There’s no way around it: anyone who uses physical restraint has got to know the relevant guidelines and legislation.
Ignore it, pay lip-service to it, and you could end up on the wrong end of a law suit – or worse.
An understanding of these principles is at the heart of our own physical restraint training. But when one of our most trusted industry contacts has produced an incredibly useful resource, we couldn’t keep it to ourselves. Respected trainer and industry expert Mark Dawes has produced a report titled ’85 Questions and Answers that relate to Physical Restraint’.
It does exactly what it says on the tin, and you can download it for free here. Happy reading!

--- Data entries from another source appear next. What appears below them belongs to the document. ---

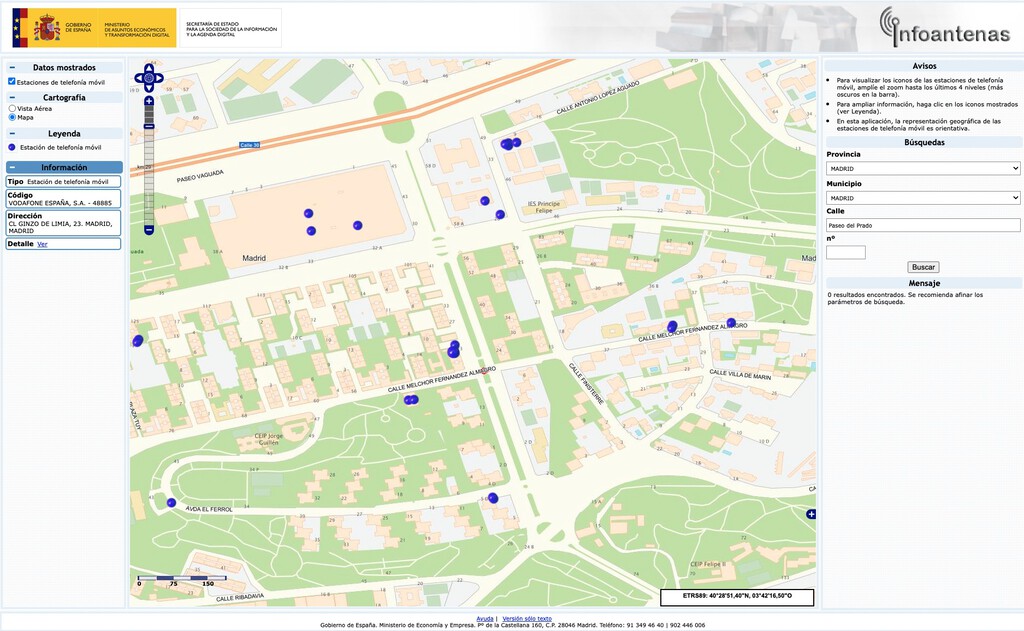The width and height of the screenshot is (1024, 631).
Task: Click the antenna marker on Avda El Ferrol
Action: pyautogui.click(x=171, y=503)
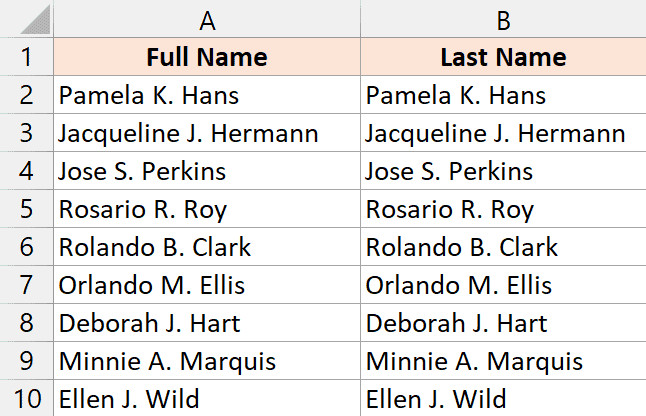The height and width of the screenshot is (416, 646).
Task: Click the Last Name header cell
Action: (502, 57)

Here’s a sample question to whet your appetite:
10. I see that in America a headlock has been used which killed the person in
question, is it legal in the UK? No one helped the guy in question, he was
unconscious and no one seemed to apply CPR. Are these officials guilty? How
would that work in the UK?
There are no legal or illegal techniques per se. Force is judged on the circumstances
a person finds themselves in at the time. However, with regard to restraint in the
scenario you describe, all UK guidance highlights the risk of neck restraints and
suggests that they should not be used due to the high risk associated with such
techniques and their implication in a number of restraint related deaths. Therefore,
any trained restraint team should avoid the need to use such a technique.
As for how this would work in the UK, I can comment from experience because I was
the expert witness in a case where a head/neck lock was intentionally applied to a
person being restrained who died in the restraint. The person who applied the
head/neck lock (also known as a ‘sleeper’ hold) was found guilty of manslaughter and
went to prison for six years.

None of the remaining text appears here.